_RECORDS TO PROCESS_
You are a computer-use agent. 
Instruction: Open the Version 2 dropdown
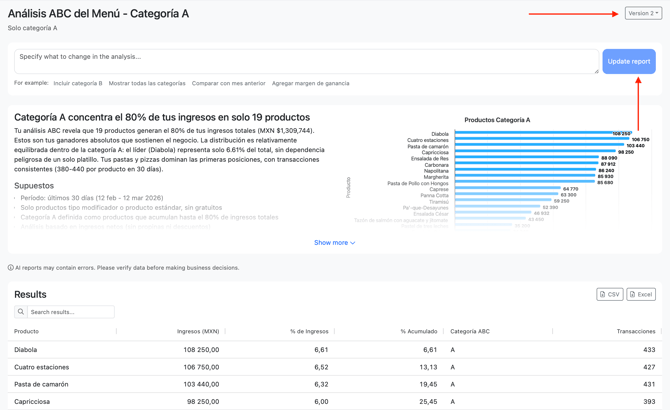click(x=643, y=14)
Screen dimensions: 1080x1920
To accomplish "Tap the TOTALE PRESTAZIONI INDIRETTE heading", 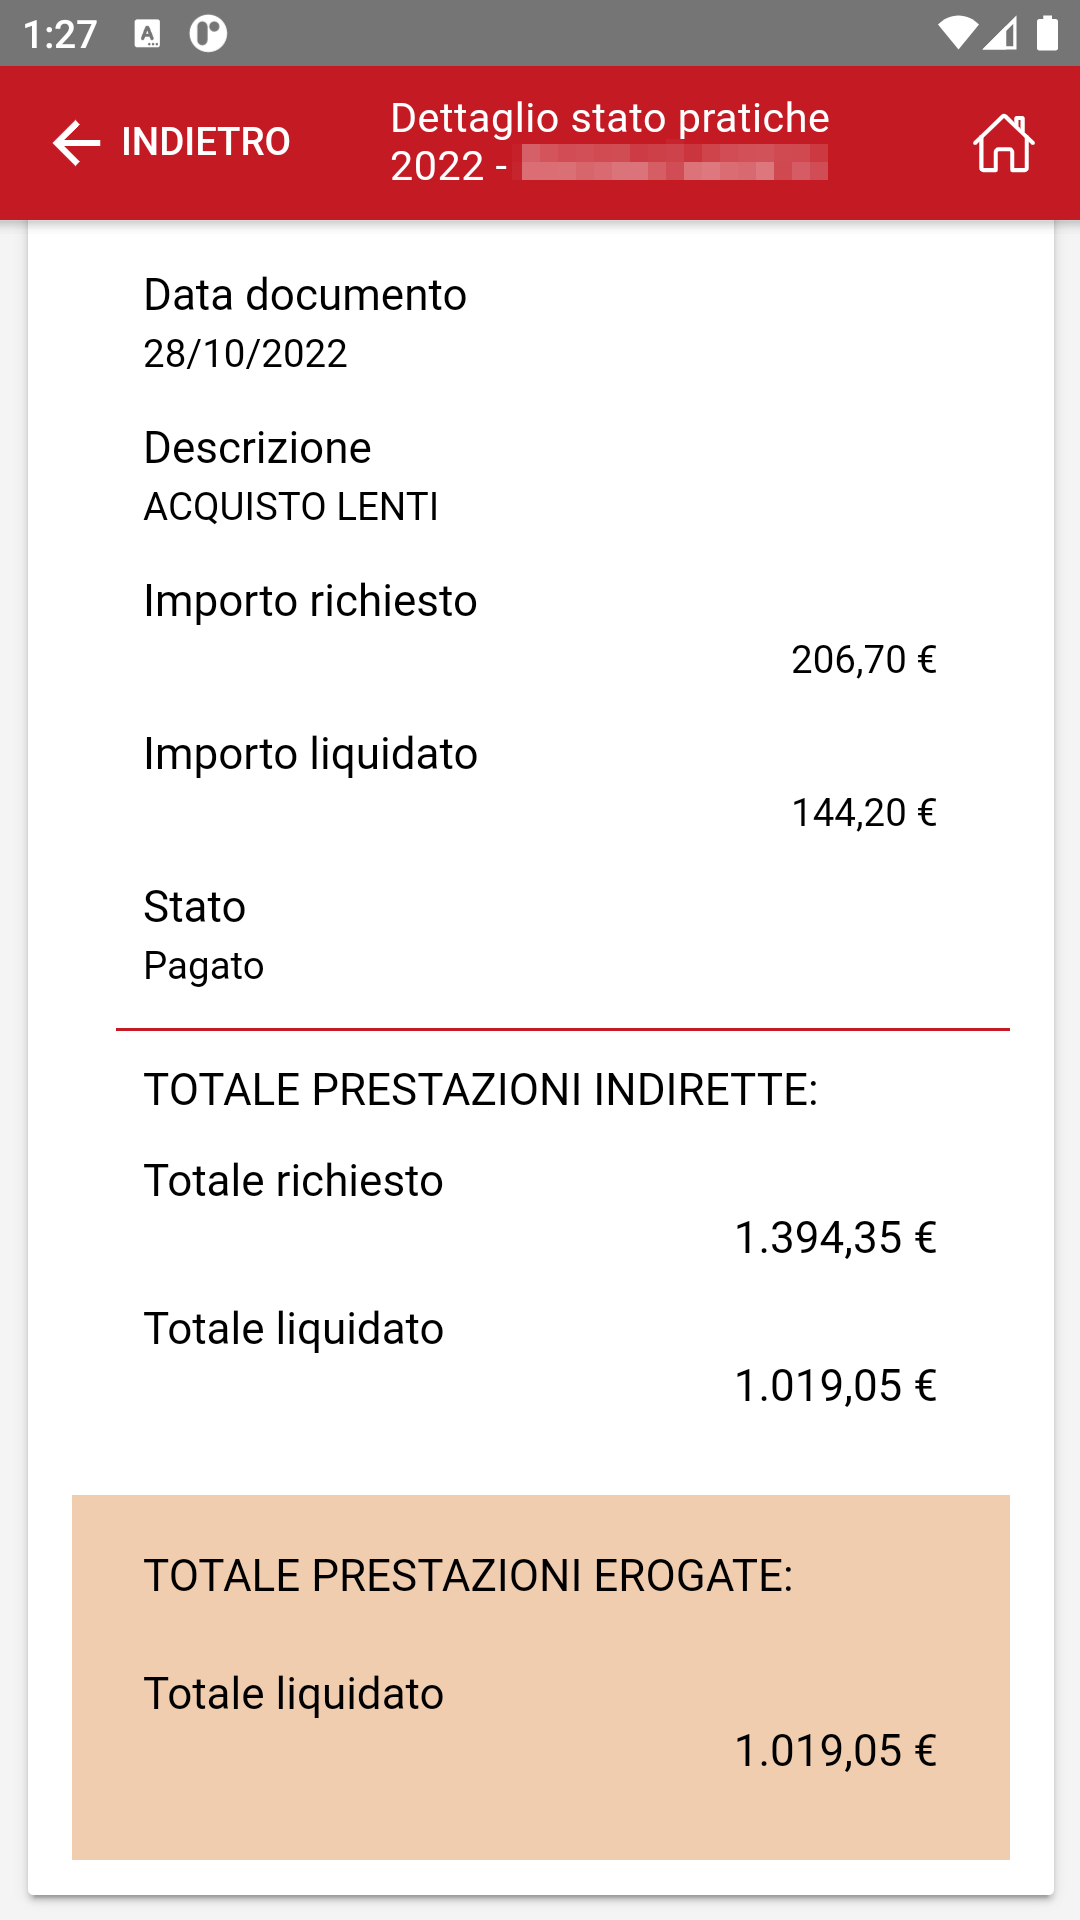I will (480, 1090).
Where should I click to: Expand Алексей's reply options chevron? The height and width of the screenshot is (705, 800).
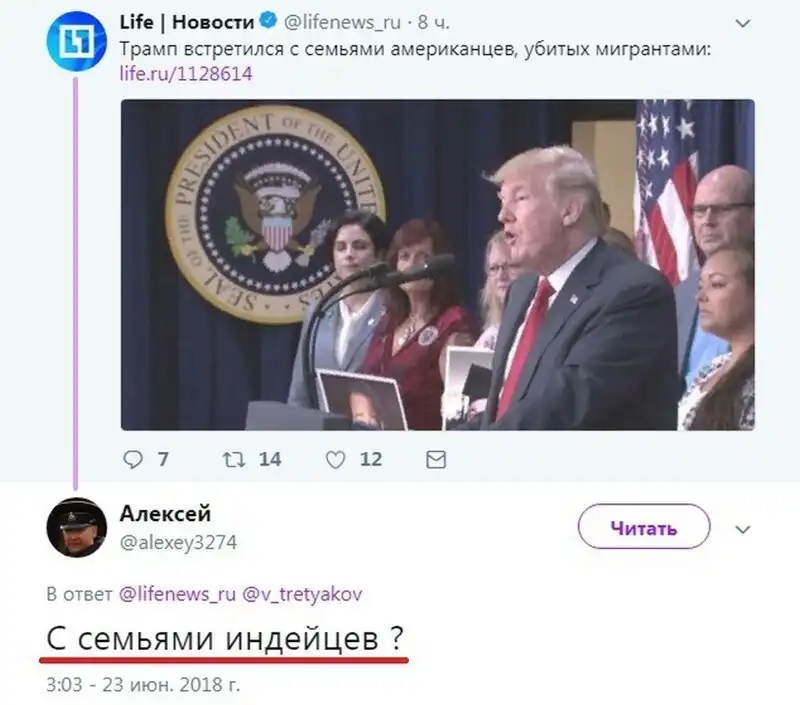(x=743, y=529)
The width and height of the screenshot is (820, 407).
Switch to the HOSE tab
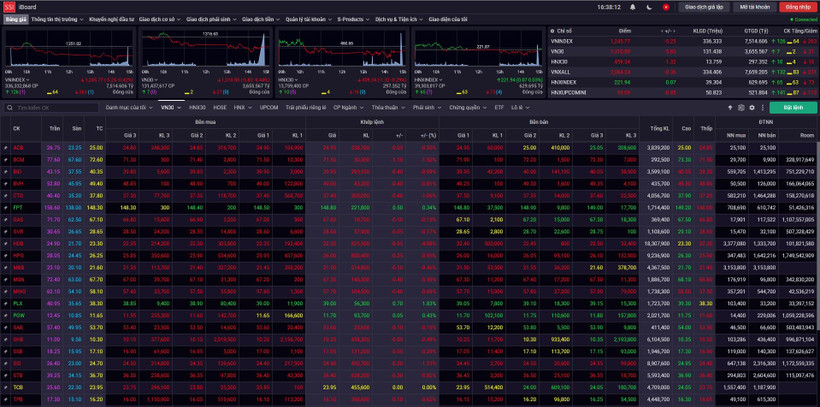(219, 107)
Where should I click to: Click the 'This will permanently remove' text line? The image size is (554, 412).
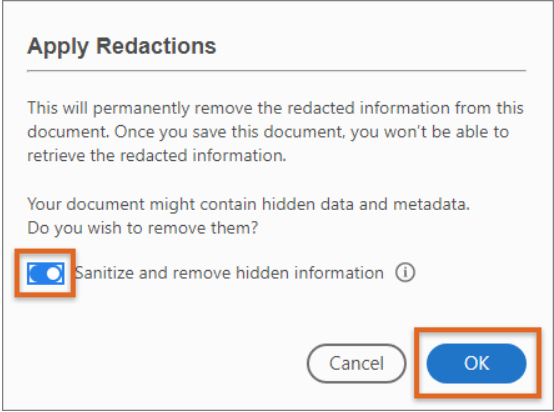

_TASK ITEM_
Everything from the line with "The width and" through the last line above should be reproduced exactly, both ends included; pictures must be omitted.

_RESPONSE AREA_
The width and height of the screenshot is (820, 407).
Switch to the HOSE tab
(219, 107)
Where should I click to: Click the 'This will permanently remove' text line? The image size is (554, 412).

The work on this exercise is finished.